Stored data:
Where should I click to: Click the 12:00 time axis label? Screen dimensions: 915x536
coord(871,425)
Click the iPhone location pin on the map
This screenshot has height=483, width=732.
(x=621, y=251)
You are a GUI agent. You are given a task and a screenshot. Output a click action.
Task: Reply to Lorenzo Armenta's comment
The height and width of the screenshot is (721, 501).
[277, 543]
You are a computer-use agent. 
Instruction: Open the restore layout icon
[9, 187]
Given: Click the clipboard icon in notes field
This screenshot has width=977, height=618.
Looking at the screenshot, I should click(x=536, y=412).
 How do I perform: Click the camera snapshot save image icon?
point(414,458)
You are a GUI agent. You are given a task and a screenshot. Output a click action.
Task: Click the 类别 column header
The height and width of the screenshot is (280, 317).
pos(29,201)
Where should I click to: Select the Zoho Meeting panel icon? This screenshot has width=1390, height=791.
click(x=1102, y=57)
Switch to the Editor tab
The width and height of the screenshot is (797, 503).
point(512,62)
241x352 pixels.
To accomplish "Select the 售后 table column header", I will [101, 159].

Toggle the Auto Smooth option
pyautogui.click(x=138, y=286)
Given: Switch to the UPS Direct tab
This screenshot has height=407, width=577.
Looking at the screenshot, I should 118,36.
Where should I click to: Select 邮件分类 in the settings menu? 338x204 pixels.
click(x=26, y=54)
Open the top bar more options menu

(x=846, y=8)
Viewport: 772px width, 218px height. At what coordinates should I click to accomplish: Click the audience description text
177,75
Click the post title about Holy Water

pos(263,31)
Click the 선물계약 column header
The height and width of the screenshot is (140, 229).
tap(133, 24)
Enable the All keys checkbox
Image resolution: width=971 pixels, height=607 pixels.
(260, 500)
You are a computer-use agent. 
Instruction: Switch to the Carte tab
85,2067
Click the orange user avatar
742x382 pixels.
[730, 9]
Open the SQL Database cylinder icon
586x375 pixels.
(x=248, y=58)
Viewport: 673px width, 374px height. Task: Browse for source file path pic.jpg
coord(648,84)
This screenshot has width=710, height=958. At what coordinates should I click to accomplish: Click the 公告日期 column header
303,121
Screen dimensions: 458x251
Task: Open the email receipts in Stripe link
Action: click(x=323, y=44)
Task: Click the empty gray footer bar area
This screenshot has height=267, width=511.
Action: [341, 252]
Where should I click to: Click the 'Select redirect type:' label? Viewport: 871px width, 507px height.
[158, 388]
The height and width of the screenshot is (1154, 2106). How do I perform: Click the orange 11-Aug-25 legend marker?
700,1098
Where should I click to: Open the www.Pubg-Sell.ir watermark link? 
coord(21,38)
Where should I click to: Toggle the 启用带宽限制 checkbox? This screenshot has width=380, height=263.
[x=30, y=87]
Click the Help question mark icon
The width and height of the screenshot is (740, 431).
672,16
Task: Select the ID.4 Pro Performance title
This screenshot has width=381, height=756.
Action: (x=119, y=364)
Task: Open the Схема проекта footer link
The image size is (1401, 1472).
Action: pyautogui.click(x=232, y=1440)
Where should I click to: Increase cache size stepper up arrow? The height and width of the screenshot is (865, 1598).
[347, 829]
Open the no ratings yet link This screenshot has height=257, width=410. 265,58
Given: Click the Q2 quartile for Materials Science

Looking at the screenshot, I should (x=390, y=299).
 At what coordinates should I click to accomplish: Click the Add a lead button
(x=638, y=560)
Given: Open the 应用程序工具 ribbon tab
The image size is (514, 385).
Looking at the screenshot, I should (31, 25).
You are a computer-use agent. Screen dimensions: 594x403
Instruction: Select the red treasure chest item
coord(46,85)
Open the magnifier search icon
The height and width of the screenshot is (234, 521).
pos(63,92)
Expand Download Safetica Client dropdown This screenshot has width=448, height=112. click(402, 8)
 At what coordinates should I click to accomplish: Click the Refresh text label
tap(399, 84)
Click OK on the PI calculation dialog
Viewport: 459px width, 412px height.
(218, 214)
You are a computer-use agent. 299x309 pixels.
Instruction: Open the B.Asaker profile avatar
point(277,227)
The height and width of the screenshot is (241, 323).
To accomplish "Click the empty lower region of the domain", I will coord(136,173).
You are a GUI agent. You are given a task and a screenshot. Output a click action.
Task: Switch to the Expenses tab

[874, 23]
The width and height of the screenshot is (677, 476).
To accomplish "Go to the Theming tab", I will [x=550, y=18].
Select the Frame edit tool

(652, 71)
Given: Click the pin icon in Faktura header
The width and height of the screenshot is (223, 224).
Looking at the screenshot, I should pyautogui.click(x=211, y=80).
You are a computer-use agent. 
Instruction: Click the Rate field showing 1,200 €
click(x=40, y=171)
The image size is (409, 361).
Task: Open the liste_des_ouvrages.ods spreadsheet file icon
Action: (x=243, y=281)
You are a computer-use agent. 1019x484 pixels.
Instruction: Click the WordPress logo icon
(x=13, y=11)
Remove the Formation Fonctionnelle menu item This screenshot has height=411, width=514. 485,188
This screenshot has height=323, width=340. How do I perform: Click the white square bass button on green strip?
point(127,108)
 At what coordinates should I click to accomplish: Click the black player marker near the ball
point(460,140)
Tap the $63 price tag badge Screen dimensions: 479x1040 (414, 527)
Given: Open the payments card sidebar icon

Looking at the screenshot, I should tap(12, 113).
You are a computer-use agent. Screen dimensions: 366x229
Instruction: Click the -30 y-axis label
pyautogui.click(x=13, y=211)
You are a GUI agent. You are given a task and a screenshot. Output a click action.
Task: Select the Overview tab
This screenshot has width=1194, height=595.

◆ **INSTRUCTIONS FOR THE TASK**
Your reply must contain exactly the lines from the first line of the data through the line holding "Given: Click the clipboard", and nothing more.

◆ **RESULT OF THE TASK**
Where should I click to: Click the 12:00 time axis label? Screen dimensions: 915x536
coord(871,425)
Click the iPhone location pin on the map
This screenshot has height=483, width=732.
(x=621, y=251)
You are a GUI agent. You are given a task and a screenshot. Output a click action.
Task: Reply to Lorenzo Armenta's comment
The height and width of the screenshot is (721, 501).
[277, 543]
You are a computer-use agent. 
Instruction: Open the restore layout icon
[9, 187]
Given: Click the clipboard icon in notes field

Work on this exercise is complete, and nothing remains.